Make an exact transcript of the lines in the data below, starting with the one containing "Task: Click the undo arrow icon" and going on through the one containing "Image resolution: width=1269", with both included and the pictures left out.

*** Opening Dataset records ***

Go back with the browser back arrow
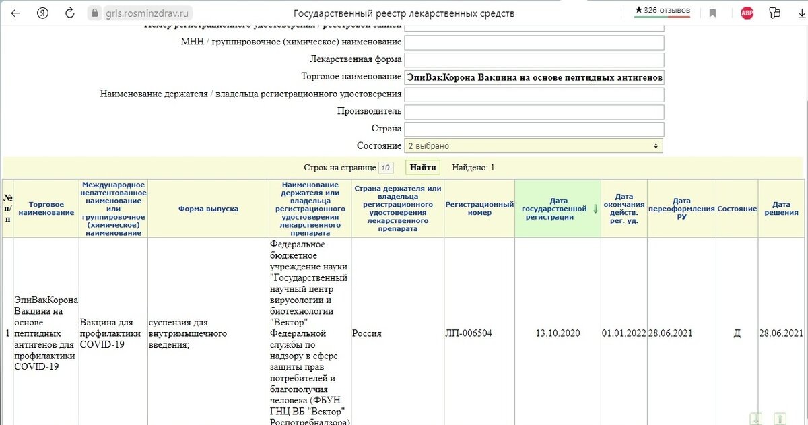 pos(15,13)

*** Closing Dataset records ***
*** Opening Dataset records ***

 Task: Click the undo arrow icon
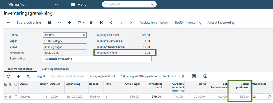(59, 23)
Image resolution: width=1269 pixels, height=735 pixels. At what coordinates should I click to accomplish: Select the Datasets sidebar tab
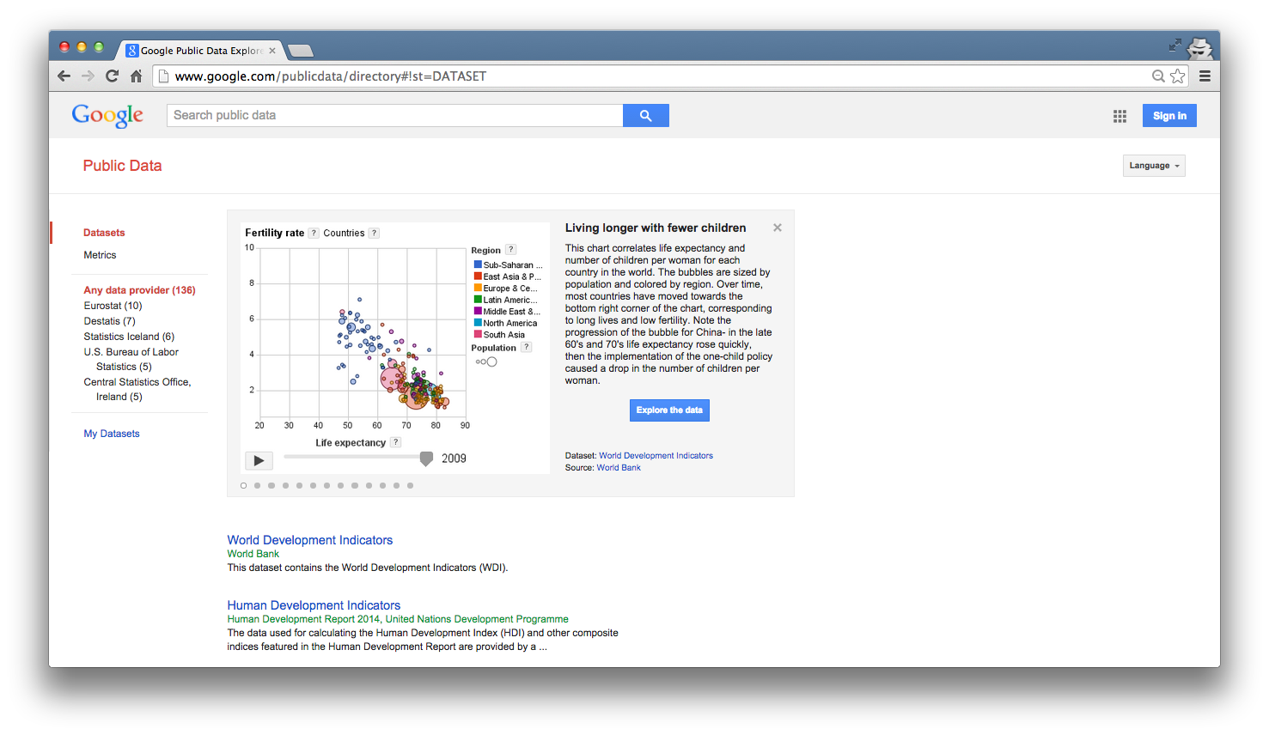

*** Closing Dataset records ***

__Task solution__:
 Task: Click the undo arrow icon
(59, 23)
Image resolution: width=1269 pixels, height=735 pixels. At what coordinates should I click to accomplish: Select the Datasets sidebar tab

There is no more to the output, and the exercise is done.